In 2,540 stable patients without heart failure or LV dysfunction who had been on beta-blockers for at least 1 year post-MI (median 4.7 years from index MI), discontinuing beta-blockers was noninferior to continuation for the composite of death, recurrent MI, or hospitalization for heart failure: 7.2% vs. 9.0% (HR 0.80, 95% CI 0.57–1.13).

This joins REDUCE-AMI (which found no benefit of starting beta-blockers in preserved EF) in questioning reflexive, indefinite use post-MI. Note that ABYSS failed to meet noninferiority for stopping — so the evidence is evolving, not unanimous. The picture is increasingly clear that beta-blockers deserve individualized scrutiny rather than automatic continuation.

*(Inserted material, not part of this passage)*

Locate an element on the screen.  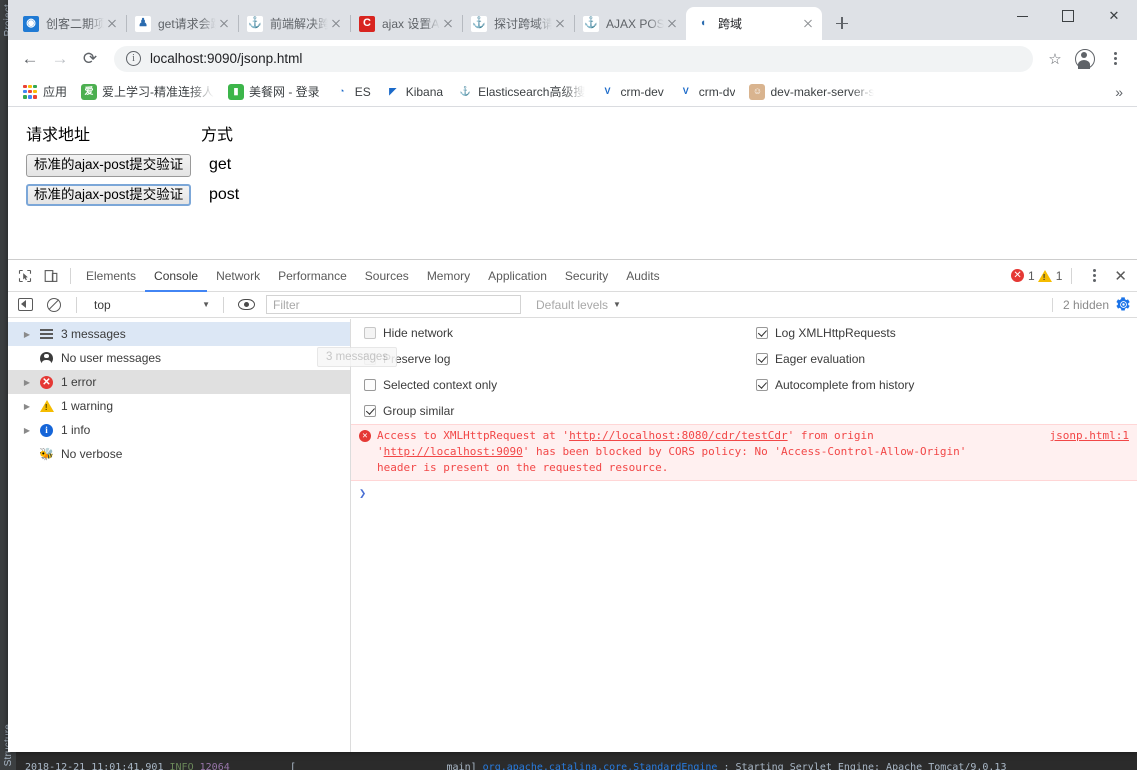
error-url-2: http://localhost:9090 is located at coordinates (454, 452).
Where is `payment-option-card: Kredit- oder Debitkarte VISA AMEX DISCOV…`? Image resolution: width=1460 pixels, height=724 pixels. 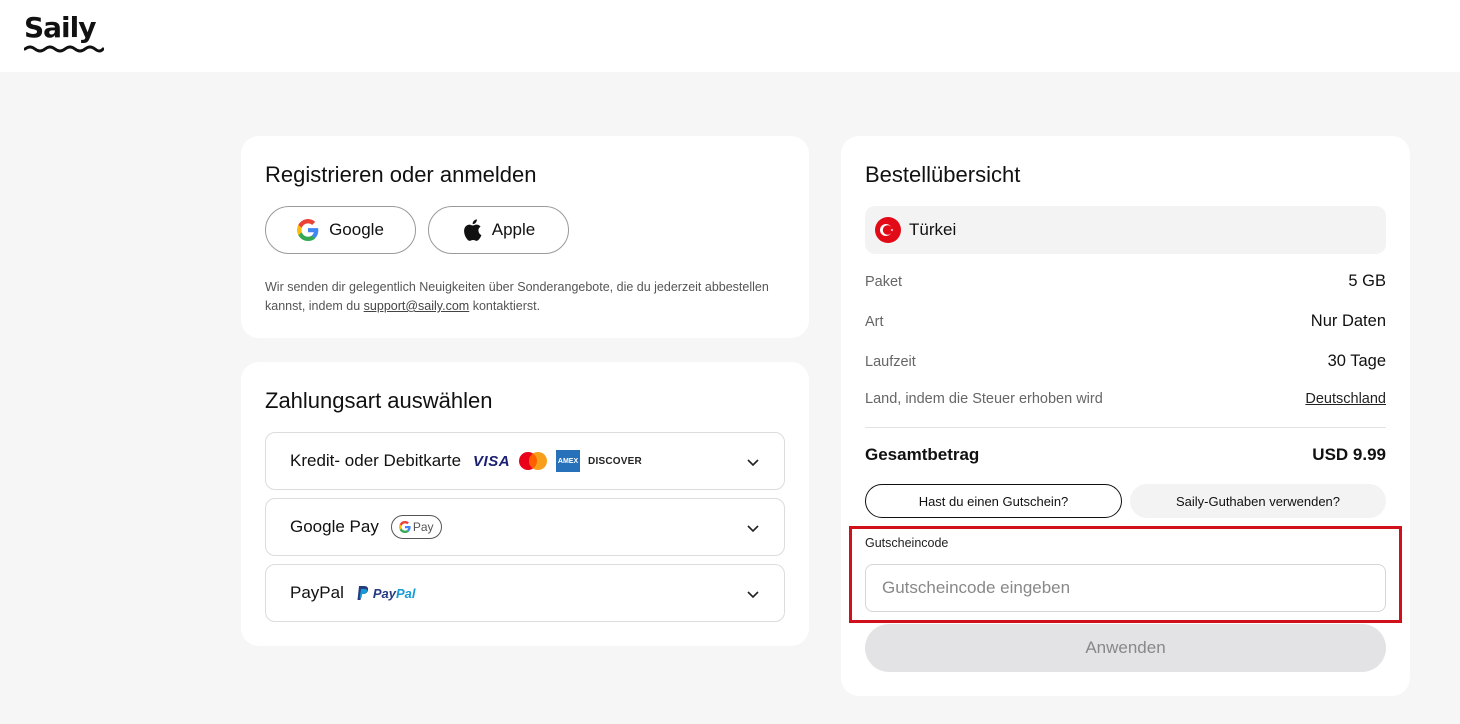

A randomized trial of 176 Black adults with treated hypertension living in Boston-area food deserts. Participants received 3 months of home-delivered DASH-patterned groceries plus dietitian counseling, compared with a grocery stipend plus standard dietary guidance. At 3 months, systolic BP fell 5.0 mmHg more in the DASH delivery group (−7.0 vs. −2.0 mmHg; 95% CI −8.0 to −1.9; P = 0.002), with additional reductions in LDL-C (−7.0 mg/dL). Benefits persisted 3 months after the intervention ended.

This trial demonstrates that making the right dietary choice the easy choice produces measurable results — structural food interventions add real BP benefit on top of medications, and cost less than adding another antihypertensive.

KARDINAL tested tonlamarsen, a novel antisense therapy that directly silences angiotensinogen (AGT) production, in patients with uncontrolled hypertension on two or more medications. Monthly dosing effectively lowered plasma AGT levels, but did not translate into greater blood pressure reductions over 20 weeks compared with a single dose. Strong target engagement, but the BP effect was not yet clinically meaningful. (See ACC.org summary)

HI-PEITHO enrolled 544 patients with intermediate–high-risk PE across 59 centers and randomized them to ultrasound-assisted catheter-directed thrombolysis (EKOS) plus anticoagulation versus anticoagulation alone. The primary composite of PE-related death, cardiorespiratory decompensation, or symptomatic recurrence was 61% lower in the catheter-directed group at 7 days (P = 0.005; NNT = 16), driven by reduced decompensation — with no excess major bleeding. Published simultaneously in the New England Journal of Medicine.

SCOUT-HCM demonstrated that the cardiac myosin inhibitor mavacamten (Camzyos) reduced LVOT gradients in 44 adolescents (ages 12–17) with obstructive HCM over 28 weeks, with improved diastolic function and reduced wall thickness. While small, this is the first Phase 3 trial of this drug class in a pediatric population — published simultaneously in the New England Journal of Medicine.